Ponadto, według autorów badania Wigilia „to już nie jest w Polsce święto religijne”, gdyż mimo rosnącej liczby osób deklarujących odejście od kościoła, to „jednak tylko 4 proc. Polaków twierdzi, że nie celebruje Wigilii. „To wyraźnie pokazuje, że również dla wielu osób niezwiązanych z kościołem, a nawet jego przeciwników, Święta Bożego Narodzenia są ważne i są przez nie obchodzone” – wskazali. Dodali, że wśród 42 proc. badanych deklarujących, że nie chodzą do kościoła jest najwięcej osób, które Wigilii nie obchodzą (11 proc.), jednak „cały czas większość z nich celebruje to święto”.
Z badania wynika również, że 77 proc. Polaków planuje w swoim domu mieć choinkę, a podobny odsetek (74 proc.) w święta podzieli się opłatkiem. Z kolei 63 proc. respondentów obdaruje najbliższych prezentami, 53 proc. pozostawi dodatkowy talerz podczas kolacji wigilijnej, 49 proc. będzie słuchać kolęd, a 48 proc. pod obrusem położy siano.
„Oczywiście widać tu bardzo duże różnice w zależności od tego, czy jest się praktykującym katolikiem” – zaznaczyli autorzy badania.

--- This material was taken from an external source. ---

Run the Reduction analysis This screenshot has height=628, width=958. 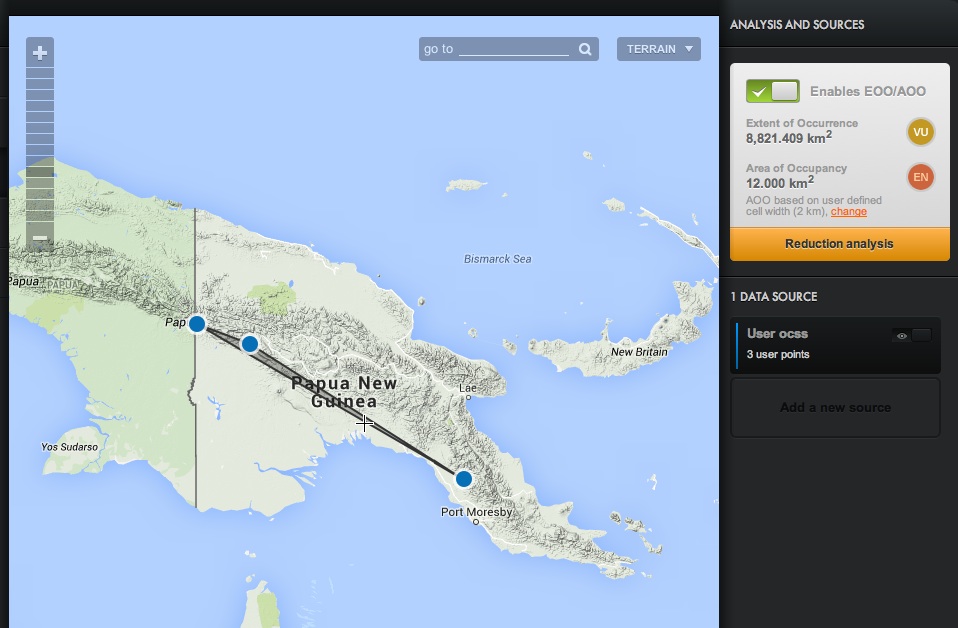point(839,244)
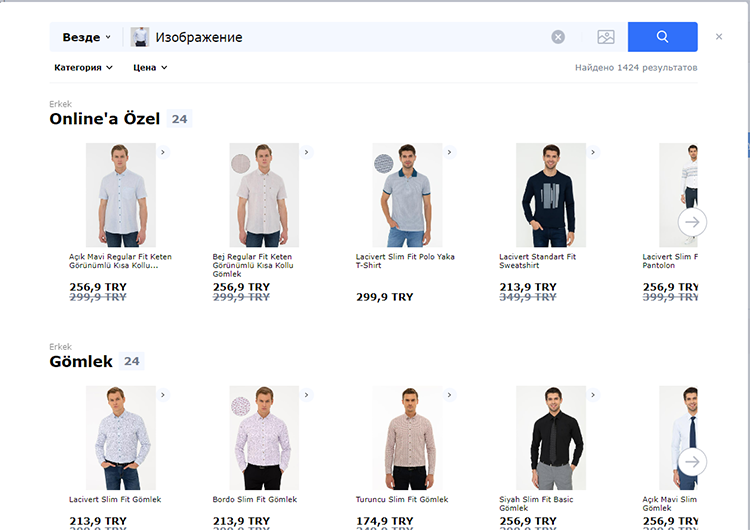Clear the search field with X icon
The image size is (750, 530).
coord(558,37)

Wskazali, że wśród osób regularnie chodzących na msze, 58 proc. planuje pójść na pasterkę, a wśród osób, które do kościoła nie chodzą odsetek ten wynosi 8 proc.

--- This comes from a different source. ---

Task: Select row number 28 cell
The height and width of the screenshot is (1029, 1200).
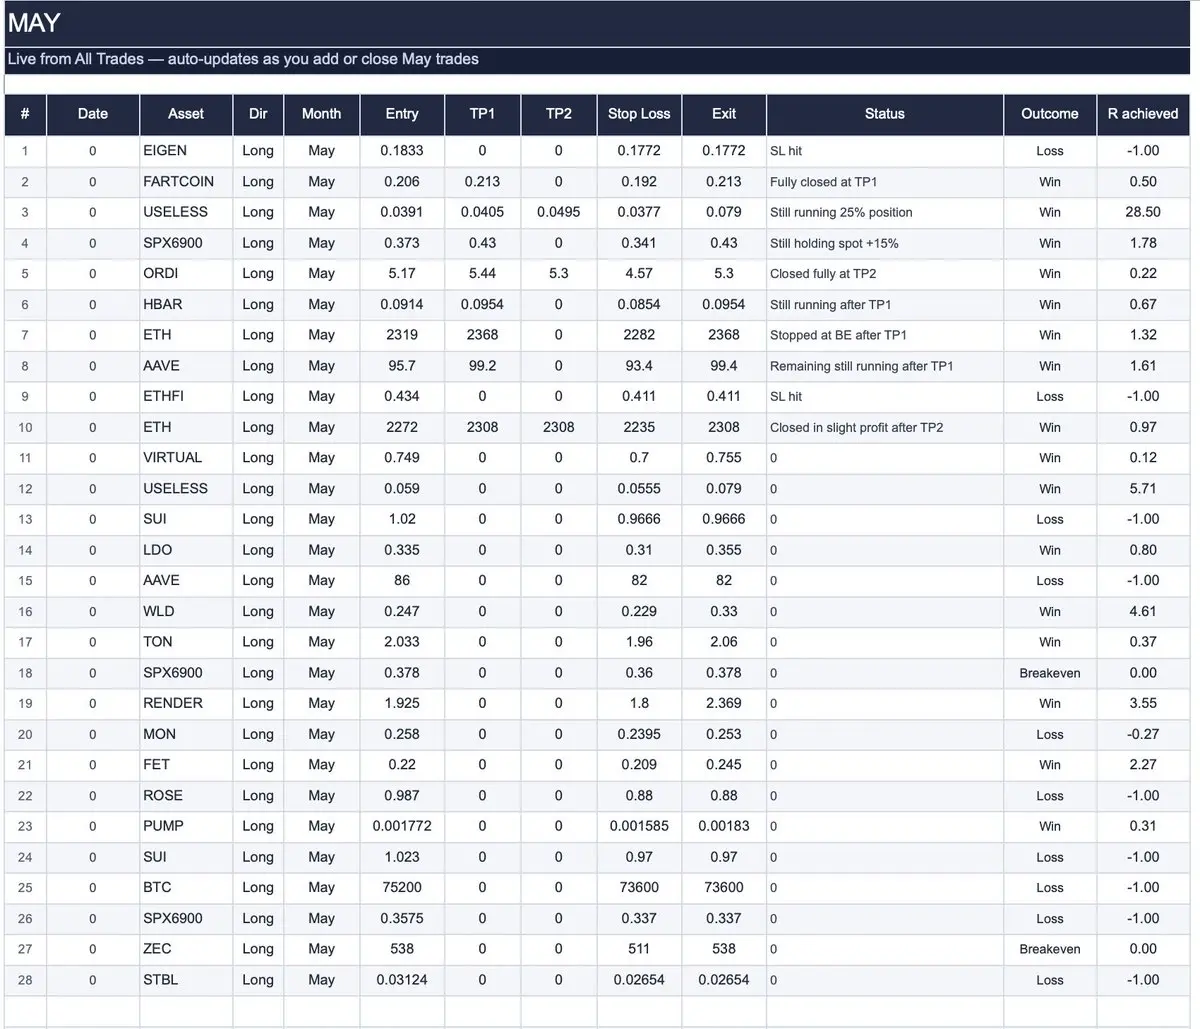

Cytowana w komunikacie, profesor psychologii Dominika Maison dodała, że zwyczaj łamania się opłatkiem jest „w zasadzie nieznany poza Polską, Litwą i Białorusią”. W jej ocenie kultywowanie bożonarodzeniowych tradycji zależne od bycia praktykującym katolikiem jest „w zasadzie w relatywnie niewielkim stopniu”.
Według podziału na płeć okazuje się, że tradycje te ważniejsze są dla kobiet niż mężczyzn. „Na przykład choinkę planuje mieć 80 proc. kobiet i 74 proc. mężczyzn, prezenty pod choinką 68 proc. kobiet i 58 proc. mężczyzn, a dodatkowy talerz na Wigilię 57 proc. kobiet i 49 proc. mężczyzn” – wskazał panel Ariadna.
Wskazał, że różnice widać też między pokoleniami. Wyjaśnił, że najwięcej tradycji kultywują najstarsze generacje, czyli tzw. baby boomers (urodzeni przed 1965 r.) i tzw. Generacja X (między 1965 a 1980 r.), a mniejsze przywiązanie do wigilijnych tradycji mają „Millenialsi” (1981-1994). „Co ciekawe, najmłodsze pokolenie, „Generacja Z” (urodzeni po 1995 roku) w większym stopniu niż nieco starsi „Millenialsi” planuje kultywować tradycje wigilijne, jak prezenty, choinka, a nawet opłatek i siano pod obrusem” – dodała Ariadna.
Dodatkowo ponad jedna trzecia (37 proc.) respondentów deklaruje, że Boże Narodzenie jest dla nich ważne ze względów religijnych, a połowa (50 proc.) ze względów rodzinnych.
Badanie przeprowadził ogólnopolski panel badawczy Ariadna na próbie 1147 osób w wieku od 18 lat wzwyż, w dniach od 6 do 9 grudnia 2024 roku.